Thursday, September 06, 2007

Globalization Changing Service Delivery Models for Organizations’ Business Processes – EquaTerra

Globalization is rapidly forcing a paradigm shift in G2000 organizations’ delivery models for their core business and information technology (IT) functions, as per EquaTerra perspective paper titled, ‘How to Design and Optimize Global Service Delivery Models’. These delivery models are becoming increasingly global themselves, and encompass a mix of internal and external delivery options including domestic shared services centers, offshore captive centers, and local, nearshore, and offshore outsourcing.

Virtually all functions within an organization – including IT, human resources, finance and accounting, procurement, call center, engineering, research and development, logistics services, research and analytics, clinical trials, and legal – contain some processes that could be optimized if delivered via an external captive, offshore or outsourced delivery model.
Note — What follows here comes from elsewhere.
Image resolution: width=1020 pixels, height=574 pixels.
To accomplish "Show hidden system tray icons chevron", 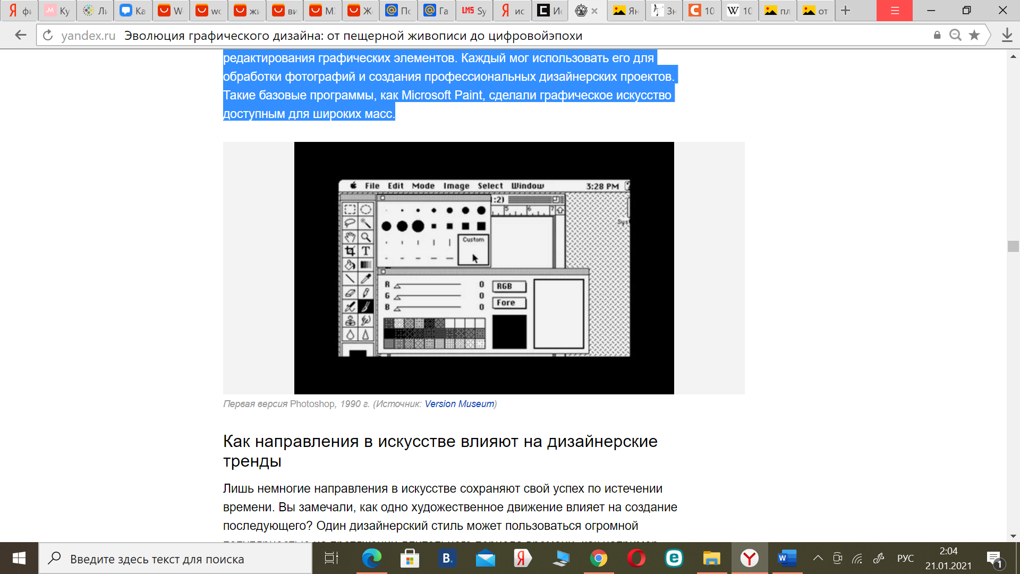I will 818,558.
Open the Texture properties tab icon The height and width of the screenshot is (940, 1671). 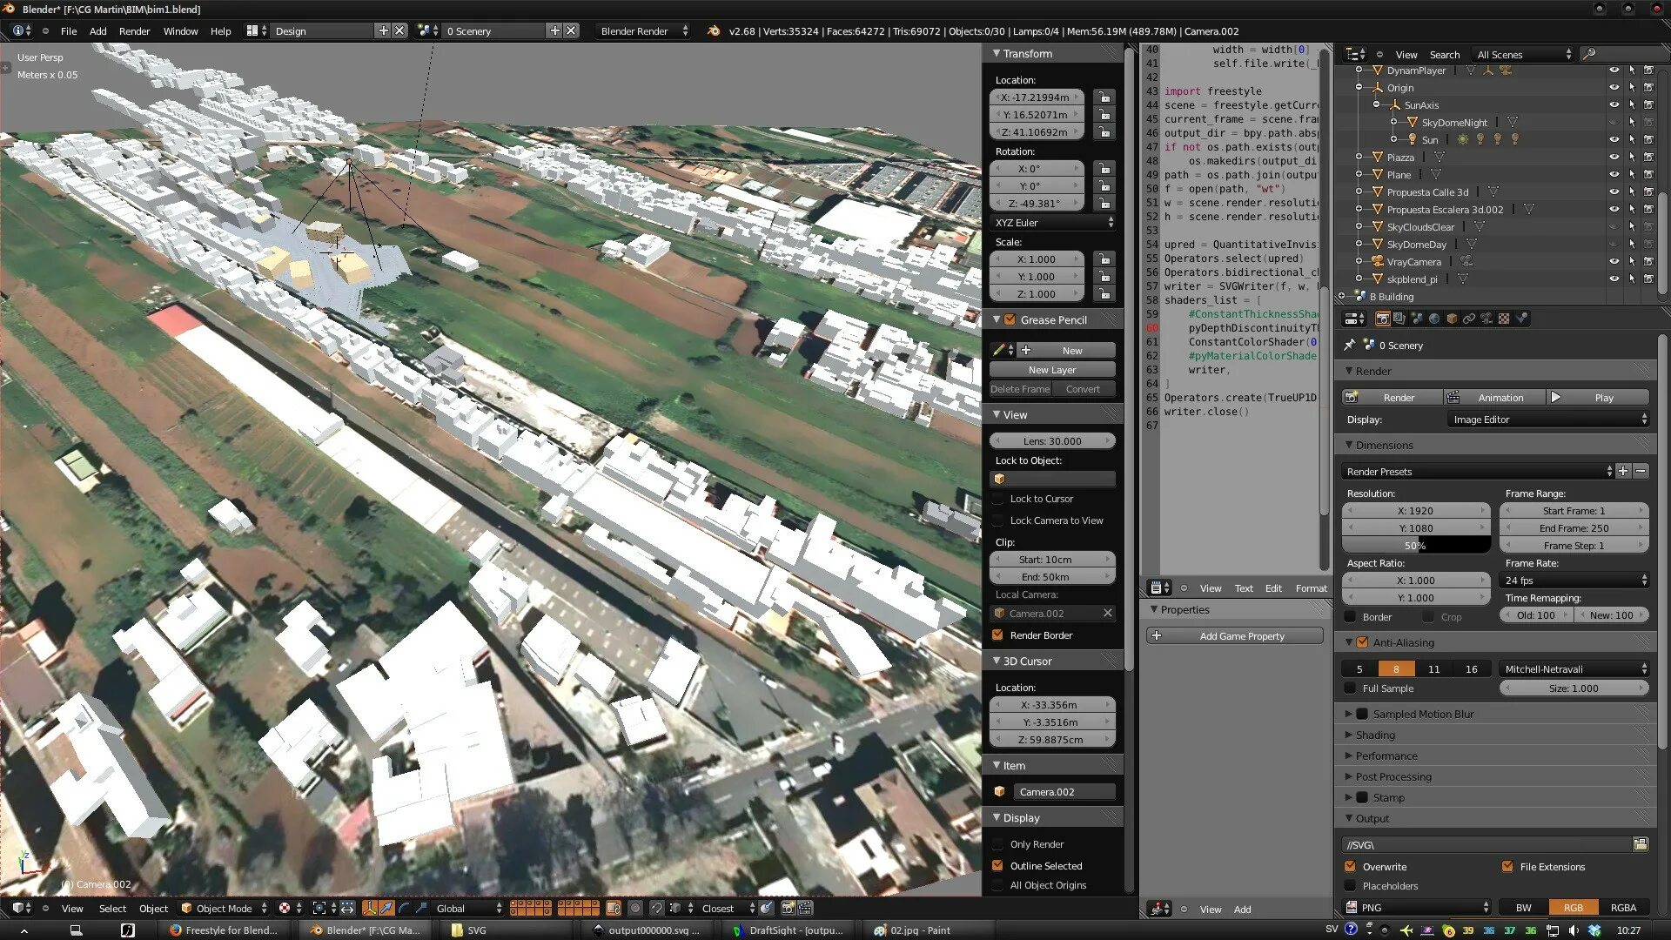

Thus, according to the paper, the question for today’s leading organizations is not whether a global service delivery model is needed, but rather, how to design, deploy and manage such a model. Given the plethora of in-house and third-party delivery alternatives, corporations must address how to assess, prioritize, execute on and exploit the breadth of options to achieve the desired outcomes. The paper also identifies the value achieved when organizations move beyond a focus on just cost reduction or labor arbitrage, and include an increased emphasis on multi-pronged service delivery models to achieve process improvement and transformation.

Said paper co-authors Cliff Justice, EquaTerra’s Managing Director of Globalization, and Stan Lepeak, EquaTerra’s Managing Director of Research, ‘Today’s buyers must understand their global options and opportunities for enterprise-wide delivery of a broad range of functions and process areas. They must also assess their organization’s unique needs in terms of what benefits they seek, which service providers and geographic locations to add to their short list when outsourcing, how to prepare a retained organizational model to govern the effort, and how to undertake outsourcing and still support various regulatory compliance mandates.’

According to the paper, organizations must address many topics when developing and implementing a global service delivery model, including:

Firstly, a process to determine which business and/or IT functions are suitable for and should be outsourced beyond local providers and boundaries, as well as those that should be managed via domestic or offshore captive shared services centers. Secondly, what the business case is – including expected benefits – and how to measure achievements for a specific outsourcing scenario. Thirdly, a risk profile to identify and assess the additional potential risks involved (e.g., financial, personnel, regulatory, compliance, data privacy, intellectual property, negative public relations) in offshore and outsourcing models. In addition, processes to identify, vet, assess and select candidate service providers and service locations and geographies. Lastly, a retained organization and outsourcing governance model capable of supporting global sourcing efforts.

The paper also discusses how service providers are addressing the growing need for global service delivery capabilities, how to design a global services governance model, and graphically depicts how a services delivery model answers the questions of what work gets done, by whom, and how.